| Work to complete |
Update the records from the start through the line with "pos(471,13)", changing "magnifier" to "magnifying glass" and leaving everything else as it is.

| Records shown |
* START *

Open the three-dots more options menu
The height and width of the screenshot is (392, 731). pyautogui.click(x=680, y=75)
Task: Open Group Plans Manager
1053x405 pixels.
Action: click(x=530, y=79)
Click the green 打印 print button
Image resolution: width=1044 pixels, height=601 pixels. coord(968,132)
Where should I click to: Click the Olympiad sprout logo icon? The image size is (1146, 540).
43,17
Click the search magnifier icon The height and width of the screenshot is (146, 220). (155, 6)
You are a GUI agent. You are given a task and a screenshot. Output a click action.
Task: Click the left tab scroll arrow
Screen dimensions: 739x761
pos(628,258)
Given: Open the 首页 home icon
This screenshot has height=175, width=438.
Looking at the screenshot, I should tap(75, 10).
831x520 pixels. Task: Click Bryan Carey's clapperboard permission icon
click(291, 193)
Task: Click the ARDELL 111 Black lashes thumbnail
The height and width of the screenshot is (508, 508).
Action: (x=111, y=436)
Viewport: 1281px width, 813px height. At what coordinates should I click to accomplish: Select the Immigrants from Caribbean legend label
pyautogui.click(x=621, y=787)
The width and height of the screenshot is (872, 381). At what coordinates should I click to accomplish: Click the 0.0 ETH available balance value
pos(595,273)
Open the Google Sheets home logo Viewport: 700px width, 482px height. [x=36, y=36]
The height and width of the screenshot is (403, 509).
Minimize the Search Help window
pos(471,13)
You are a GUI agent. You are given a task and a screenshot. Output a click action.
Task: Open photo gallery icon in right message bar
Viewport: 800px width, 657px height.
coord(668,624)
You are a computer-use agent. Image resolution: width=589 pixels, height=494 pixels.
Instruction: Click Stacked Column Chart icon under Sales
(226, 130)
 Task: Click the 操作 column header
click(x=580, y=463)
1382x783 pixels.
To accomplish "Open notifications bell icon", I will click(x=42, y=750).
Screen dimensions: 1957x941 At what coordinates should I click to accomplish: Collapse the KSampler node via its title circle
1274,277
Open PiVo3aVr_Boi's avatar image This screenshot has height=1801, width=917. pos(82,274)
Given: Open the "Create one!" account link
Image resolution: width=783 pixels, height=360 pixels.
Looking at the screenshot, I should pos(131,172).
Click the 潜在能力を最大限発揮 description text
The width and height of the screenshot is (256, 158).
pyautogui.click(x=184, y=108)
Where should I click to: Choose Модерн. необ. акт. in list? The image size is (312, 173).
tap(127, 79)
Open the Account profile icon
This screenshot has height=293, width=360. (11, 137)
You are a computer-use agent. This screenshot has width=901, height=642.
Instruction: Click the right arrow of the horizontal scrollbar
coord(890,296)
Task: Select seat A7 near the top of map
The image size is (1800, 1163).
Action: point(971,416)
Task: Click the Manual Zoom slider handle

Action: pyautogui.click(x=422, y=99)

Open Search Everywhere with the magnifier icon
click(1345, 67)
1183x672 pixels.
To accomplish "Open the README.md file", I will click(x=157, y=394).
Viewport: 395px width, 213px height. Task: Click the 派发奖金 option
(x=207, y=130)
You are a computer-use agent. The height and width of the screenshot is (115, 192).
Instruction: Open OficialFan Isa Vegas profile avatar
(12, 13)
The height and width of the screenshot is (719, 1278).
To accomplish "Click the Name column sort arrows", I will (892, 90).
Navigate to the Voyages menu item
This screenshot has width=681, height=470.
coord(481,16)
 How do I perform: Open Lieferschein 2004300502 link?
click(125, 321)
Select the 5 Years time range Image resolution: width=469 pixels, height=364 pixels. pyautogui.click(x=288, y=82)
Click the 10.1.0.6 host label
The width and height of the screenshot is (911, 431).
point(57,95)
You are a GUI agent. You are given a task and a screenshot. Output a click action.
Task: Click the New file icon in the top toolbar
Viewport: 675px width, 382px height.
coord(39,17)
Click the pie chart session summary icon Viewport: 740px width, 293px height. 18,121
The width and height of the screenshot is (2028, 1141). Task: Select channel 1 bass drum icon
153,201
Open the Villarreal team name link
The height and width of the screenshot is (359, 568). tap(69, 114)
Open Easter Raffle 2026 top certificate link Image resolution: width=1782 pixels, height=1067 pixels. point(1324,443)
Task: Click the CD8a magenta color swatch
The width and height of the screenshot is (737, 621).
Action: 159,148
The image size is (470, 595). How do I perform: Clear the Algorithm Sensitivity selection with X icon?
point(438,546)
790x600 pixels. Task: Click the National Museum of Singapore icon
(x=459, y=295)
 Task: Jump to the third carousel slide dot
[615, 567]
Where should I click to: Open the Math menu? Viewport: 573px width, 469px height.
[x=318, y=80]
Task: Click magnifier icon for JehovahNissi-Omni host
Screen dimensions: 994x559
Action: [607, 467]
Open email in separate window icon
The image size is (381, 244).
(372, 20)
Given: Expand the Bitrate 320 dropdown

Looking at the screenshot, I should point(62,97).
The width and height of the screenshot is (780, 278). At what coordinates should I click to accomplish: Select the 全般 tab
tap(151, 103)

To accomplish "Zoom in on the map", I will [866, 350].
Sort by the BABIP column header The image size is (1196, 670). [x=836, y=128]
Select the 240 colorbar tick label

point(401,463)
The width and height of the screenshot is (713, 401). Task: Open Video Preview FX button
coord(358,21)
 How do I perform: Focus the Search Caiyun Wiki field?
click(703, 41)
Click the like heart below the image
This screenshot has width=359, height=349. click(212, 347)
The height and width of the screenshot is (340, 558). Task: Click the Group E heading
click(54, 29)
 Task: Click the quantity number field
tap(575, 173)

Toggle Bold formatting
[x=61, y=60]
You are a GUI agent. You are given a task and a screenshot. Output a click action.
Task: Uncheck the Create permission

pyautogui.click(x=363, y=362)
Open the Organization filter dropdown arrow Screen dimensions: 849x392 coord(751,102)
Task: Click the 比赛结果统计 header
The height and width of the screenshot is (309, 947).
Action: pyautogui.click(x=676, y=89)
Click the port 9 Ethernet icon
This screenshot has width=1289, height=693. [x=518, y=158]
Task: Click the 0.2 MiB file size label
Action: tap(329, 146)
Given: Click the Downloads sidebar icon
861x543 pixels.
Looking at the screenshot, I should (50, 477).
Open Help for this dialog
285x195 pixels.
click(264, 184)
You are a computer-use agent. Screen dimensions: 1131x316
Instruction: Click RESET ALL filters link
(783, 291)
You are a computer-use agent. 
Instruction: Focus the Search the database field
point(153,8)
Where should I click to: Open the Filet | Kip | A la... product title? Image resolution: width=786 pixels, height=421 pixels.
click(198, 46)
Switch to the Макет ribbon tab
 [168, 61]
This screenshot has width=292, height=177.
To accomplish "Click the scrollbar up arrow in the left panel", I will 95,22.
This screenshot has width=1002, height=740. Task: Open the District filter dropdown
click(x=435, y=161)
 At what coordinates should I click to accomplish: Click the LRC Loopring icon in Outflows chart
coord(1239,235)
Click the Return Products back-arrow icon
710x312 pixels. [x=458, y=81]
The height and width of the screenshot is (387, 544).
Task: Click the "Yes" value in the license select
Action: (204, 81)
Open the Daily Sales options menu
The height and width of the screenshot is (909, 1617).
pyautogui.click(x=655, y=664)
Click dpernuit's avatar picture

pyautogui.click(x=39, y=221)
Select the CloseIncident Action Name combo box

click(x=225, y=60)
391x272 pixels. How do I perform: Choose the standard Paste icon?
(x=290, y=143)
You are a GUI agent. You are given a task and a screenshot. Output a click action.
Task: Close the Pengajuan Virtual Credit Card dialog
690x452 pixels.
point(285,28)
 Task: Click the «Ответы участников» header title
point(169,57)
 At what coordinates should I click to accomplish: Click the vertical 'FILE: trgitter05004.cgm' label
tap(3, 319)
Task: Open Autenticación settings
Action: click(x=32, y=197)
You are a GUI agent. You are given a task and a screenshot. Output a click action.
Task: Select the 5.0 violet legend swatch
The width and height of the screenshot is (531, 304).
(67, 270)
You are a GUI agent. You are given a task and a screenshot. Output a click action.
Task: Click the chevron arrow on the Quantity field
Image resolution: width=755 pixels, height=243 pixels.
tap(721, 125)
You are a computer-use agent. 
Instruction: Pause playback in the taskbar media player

* END *

| Task output |
Open the three-dots more options menu
The height and width of the screenshot is (392, 731). pyautogui.click(x=680, y=75)
Task: Open Group Plans Manager
1053x405 pixels.
Action: click(x=530, y=79)
Click the green 打印 print button
Image resolution: width=1044 pixels, height=601 pixels. coord(968,132)
Where should I click to: Click the Olympiad sprout logo icon? The image size is (1146, 540).
43,17
Click the search magnifying glass icon The height and width of the screenshot is (146, 220). (155, 6)
You are a GUI agent. You are given a task and a screenshot. Output a click action.
Task: Click the left tab scroll arrow
Screen dimensions: 739x761
pos(628,258)
Given: Open the 首页 home icon
This screenshot has height=175, width=438.
Looking at the screenshot, I should tap(75, 10).
831x520 pixels. Task: Click Bryan Carey's clapperboard permission icon
click(291, 193)
Task: Click the ARDELL 111 Black lashes thumbnail
The height and width of the screenshot is (508, 508).
Action: (x=111, y=436)
Viewport: 1281px width, 813px height. At what coordinates should I click to accomplish: Select the Immigrants from Caribbean legend label
pyautogui.click(x=621, y=787)
The width and height of the screenshot is (872, 381). At what coordinates should I click to accomplish: Click the 0.0 ETH available balance value
pos(595,273)
Open the Google Sheets home logo Viewport: 700px width, 482px height. [x=36, y=36]
The height and width of the screenshot is (403, 509).
Minimize the Search Help window
pos(471,13)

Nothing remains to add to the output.